Trump’ın Gazze planında Türkiye’ye, İsrail'i endişelendiren kilit rol
ABD Başkanı Donald Trump’ın girişimiyle Türkiye, Gazze’deki ateşkes anlaşmasının garantörlerinden biri haline geldi. Ankara’nın sürece dahil edilmesi, İsrail’de endişeyle karşılanıyor.

Hamas’ın 7 Ekim 2023’teki saldırısından bu yana geçen iki yılda, İsrail, Türkiye’nin arabuluculuk rolünü üstlenmesini uzun süre engellemeye çalıştı. Tel Aviv yönetimi, Cumhurbaşkanı Recep Tayyip Erdoğan’ın Hamas’a verdiği destek ve İsrail’i soykırımla suçlayan sert söylemleri nedeniyle müzakerelerde Ankara’ya kapıları kapatmıştı.
Ancak ABD Başkanı Donald Trump’ın Gazze planının ikinci aşamasına geçilmesiyle tablo değişti. Trump’ın inisiyatifiyle, Türkiye resmen müzakere sürecine dahil edildi ve bu adım mevcut ateşkesi sağlayan anlaşmanın imzalanmasını mümkün kıldı.
Bu hafta Şarm el-Şeyh’te düzenlenen “Barış Zirvesi”nde, Erdoğan, Trump, Katar Emiri Şeyh Temim bin Hamad Al Sani ve Mısır Cumhurbaşkanı Abdülfettah es-Sisi ile birlikte anlaşmayı imzaladı. Türkiye ayrıca, Gazze’de rehinelerin kalıntılarını bulmakla görevli uluslararası güçte yer alacak.
Trump Erdoğan’a güveniyor: “Ortadoğu’ya düzen getirecek”
Erdoğan ve Dışişleri Bakanı Hakan Fidan, İsrail’e yönelik eleştirilerini sürdürse de, Washington’daki kaynaklara göre Trump, Erdoğan’a güveniyor. Trump, Türkiye’nin Hamas üzerindeki etkisini “anlaşmanın kilit unsuru” olarak görüyor.
Zirve sırasında Erdoğan’ın, İsrail Başbakanı Binyamin Netanyahu’nun katılması halinde toplantıyı terk etmekle tehdit ettiği ve uçağının bir süre geri döndüğü, Netanyahu’nun katılmama kararı almasının ardından yeniden Mısır’a indiği bildirildi.
Erdoğan, anlaşmanın ilk aşamasında, “İsrail’in geçmişte ateşkes anlaşmalarını ihlal ettiğini” söyleyerek ABD’ye İsrail üzerindeki baskıyı sürdürme çağrısında bulundu.

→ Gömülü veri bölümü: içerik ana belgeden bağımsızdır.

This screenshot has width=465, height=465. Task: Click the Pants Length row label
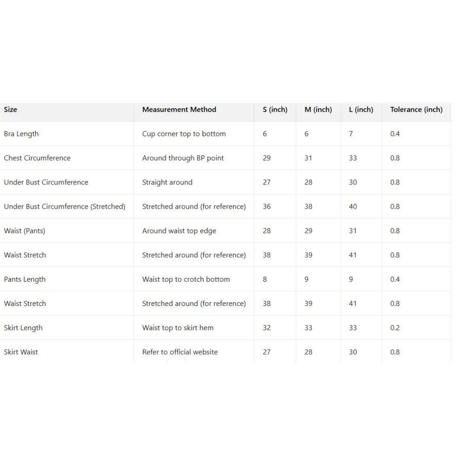(25, 279)
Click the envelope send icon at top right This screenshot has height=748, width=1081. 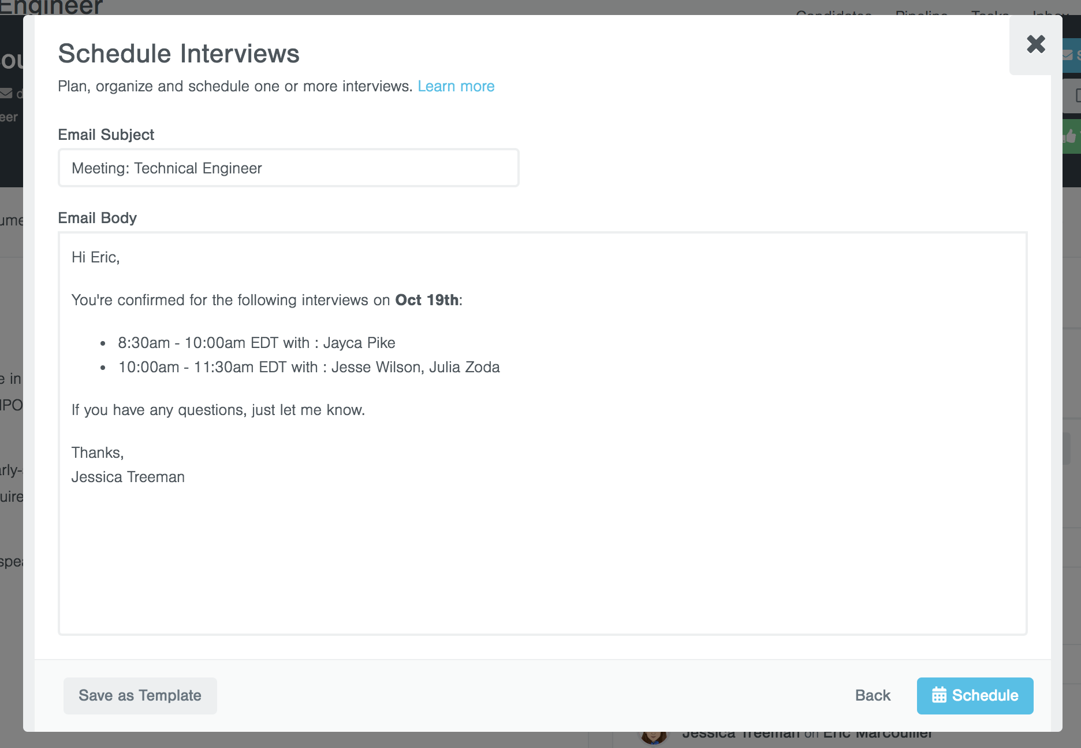click(x=1067, y=55)
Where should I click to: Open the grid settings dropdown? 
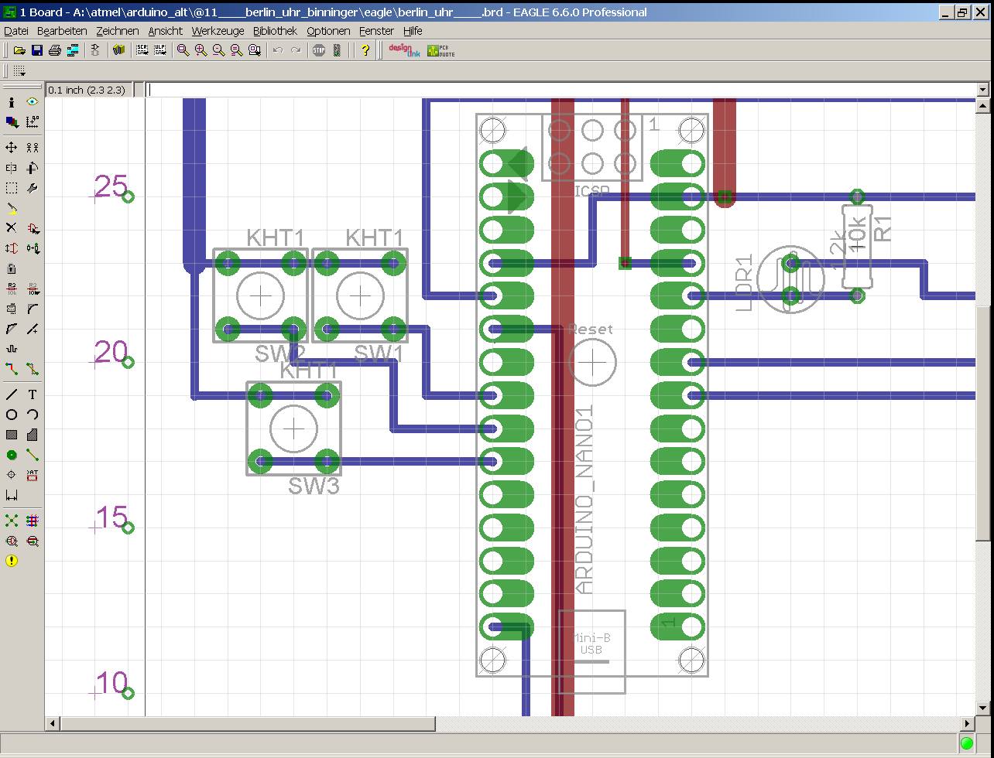pyautogui.click(x=19, y=71)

İsrail’de endişe: “Türkiye’nin rolü tehlikeli”
Ulusal Güvenlik Araştırmaları Enstitüsü (INSS) uzmanlarından Dr. Gallia Lindenstrauss, Türkiye’nin sürece dahil olmasının “İsrail için arzu edilmeyen bir gelişme” olduğunu belirtiyor.

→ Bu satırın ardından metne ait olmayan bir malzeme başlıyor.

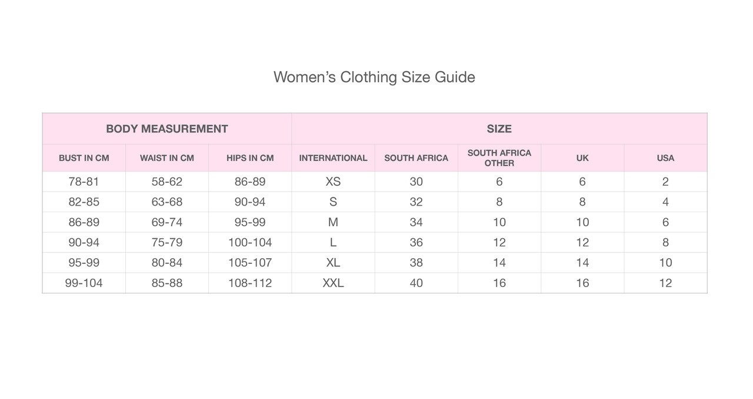Click the bust measurement 78-81 cell
753x399 pixels.
click(84, 182)
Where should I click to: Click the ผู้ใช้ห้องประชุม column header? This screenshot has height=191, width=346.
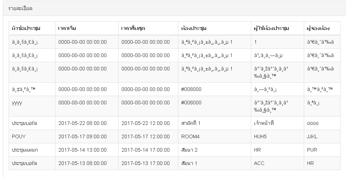pyautogui.click(x=271, y=29)
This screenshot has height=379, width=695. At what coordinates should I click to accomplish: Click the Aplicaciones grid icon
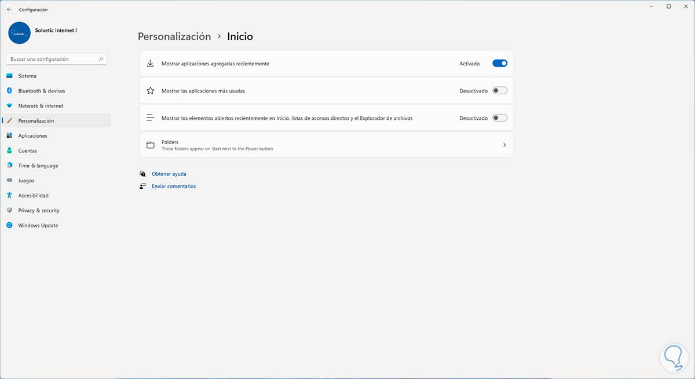[9, 135]
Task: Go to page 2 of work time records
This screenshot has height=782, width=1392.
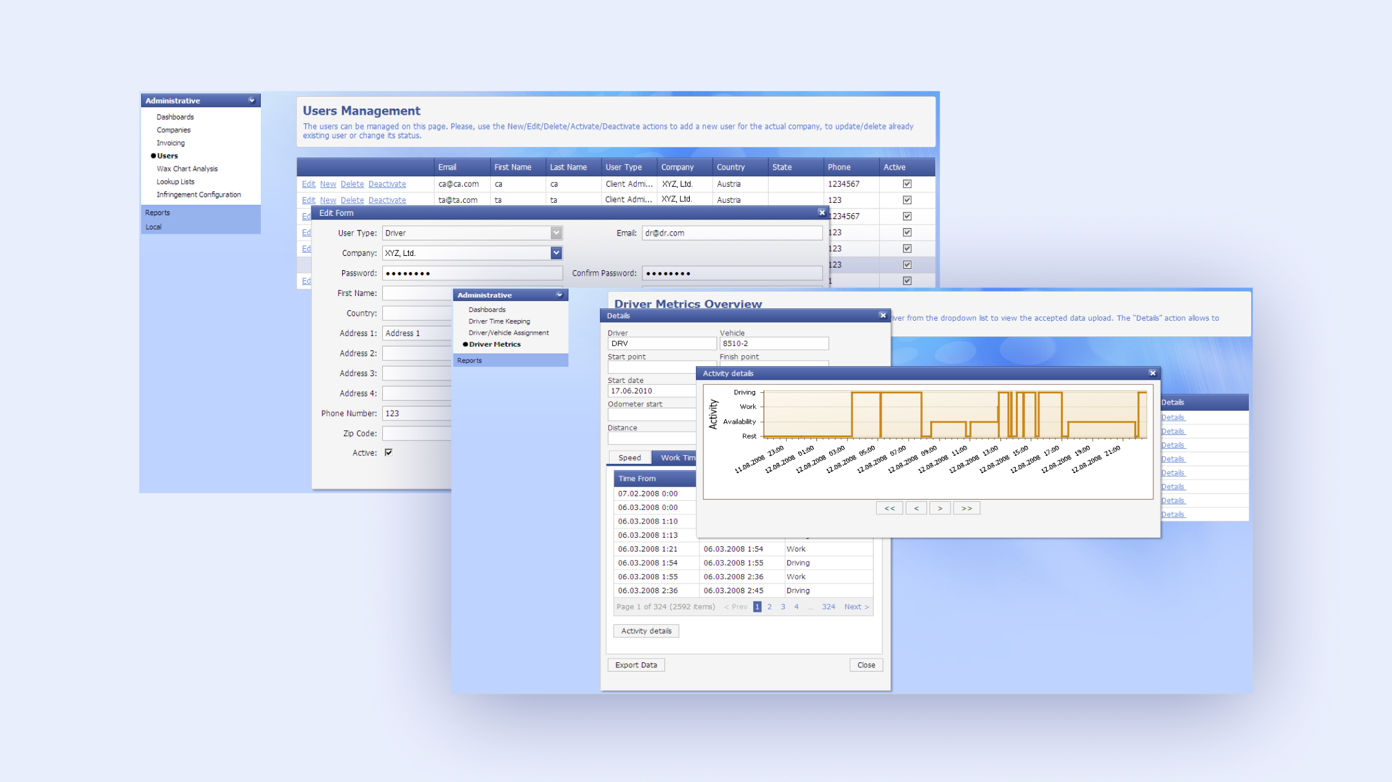Action: coord(769,606)
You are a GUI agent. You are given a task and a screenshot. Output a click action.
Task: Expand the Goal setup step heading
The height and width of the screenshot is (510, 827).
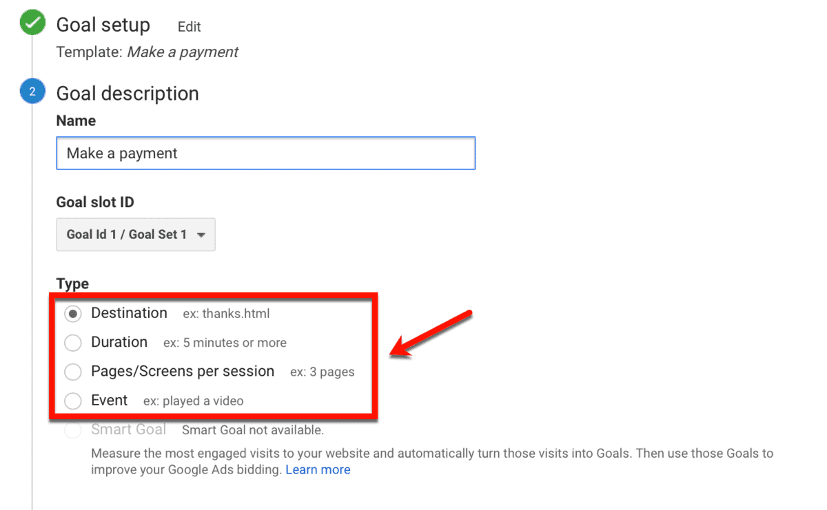(103, 25)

“Türkiye, söylem ve eylem olarak İsrail’e düşman bir aktör. Gazze’de barış gücü görevi üstlenmesi stratejik açıdan riskli,” diyor Lindenstrauss.
Lindenstrauss’a göre, Türkiye ve Katar’ın Hamas üzerindeki nüfuzu, örgütün anlaşmaya razı olmasında belirleyici rol oynadı. Ancak bu durum, Hamas’ın tamamen tasfiyesini zorlaştırabilir.

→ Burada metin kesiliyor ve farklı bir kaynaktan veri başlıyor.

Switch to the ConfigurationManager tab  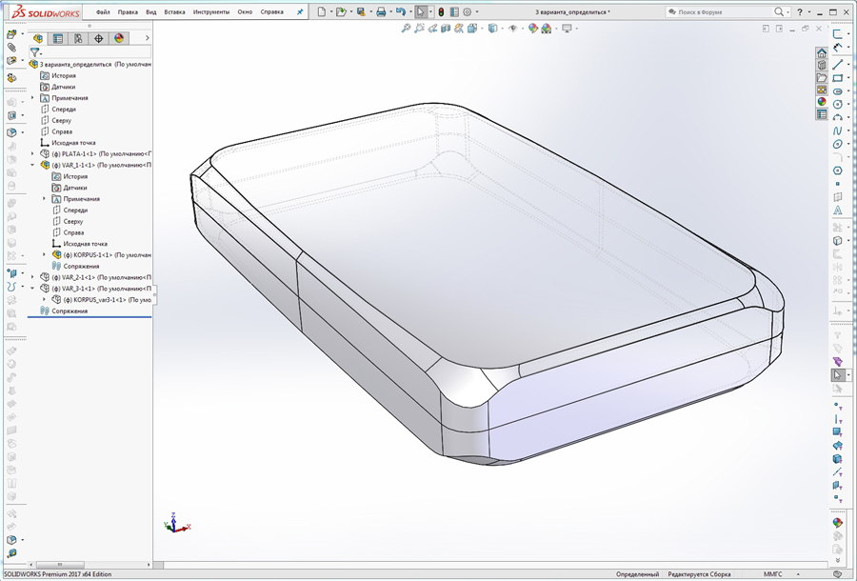(x=77, y=36)
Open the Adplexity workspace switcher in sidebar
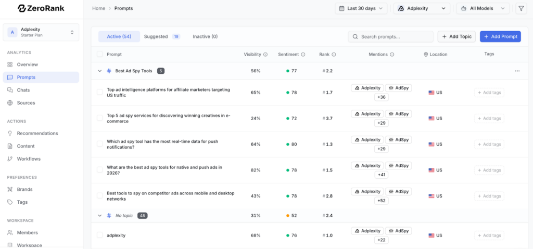Viewport: 533px width, 249px height. (40, 32)
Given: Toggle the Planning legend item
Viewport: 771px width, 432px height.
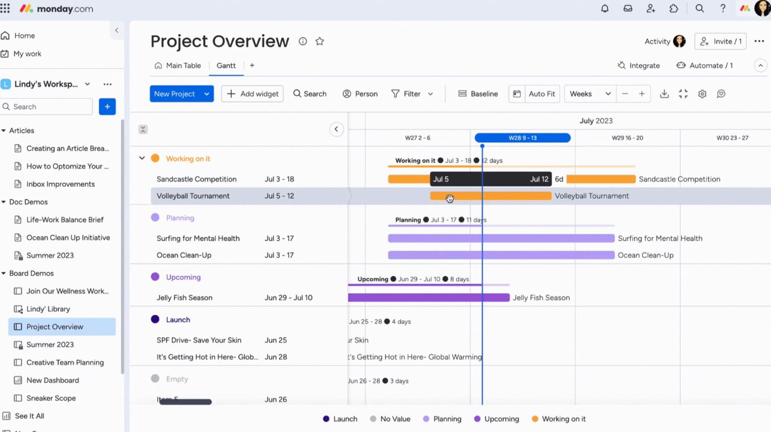Looking at the screenshot, I should click(441, 419).
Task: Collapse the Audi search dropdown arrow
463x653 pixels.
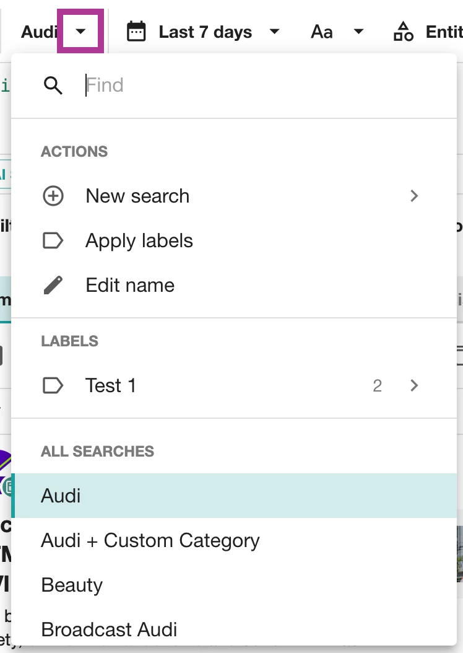Action: pos(80,32)
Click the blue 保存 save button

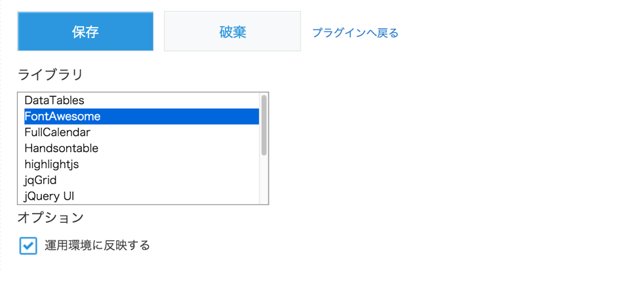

Bir diğer INSS uzmanı Dr. Rami Daniel ise, Erdoğan’ın “Gazze’de rol alma hayalini” gerçekleştirdiğini söylüyor:
“Trump’ın devreye girmesi, Türkiye’yi yeniden sahneye çıkardı. Erdoğan, artık kendisini bölgesel bir güç olarak konumlandırıyor. Ancak bu, İsrail açısından yeni riskler yaratıyor.”
Gelecek süreç: Türk askerleri Gazze’ye mi gidecek?
Ankara’nın açıklamaları, Türk askerlerinin barış gücü kapsamında Gazze’ye gönderilebileceği yönünde. Türkiye Milli Savunma Bakanlığı geçtiğimiz hafta yaptığı açıklamada,
“Barışı tesis etme konusunda tecrübeli Türk Silahlı Kuvvetleri, kendisine verilecek her göreve hazırdır,” ifadelerini kullandı.
Uzmanlara göre, Türkiye’nin Gazze ve Katar ile ilişkilerinin derinleşmesi, Hamas’ın tamamen marjinalize edilmesini zorlaştırabilir. Lindenstrauss,
“Türkiye’nin askeri varlığı sınırlı olmalı. Ateşkes'in gözetimini Ankara’ya bırakmak tehlikeli,” uyarısında bulundu.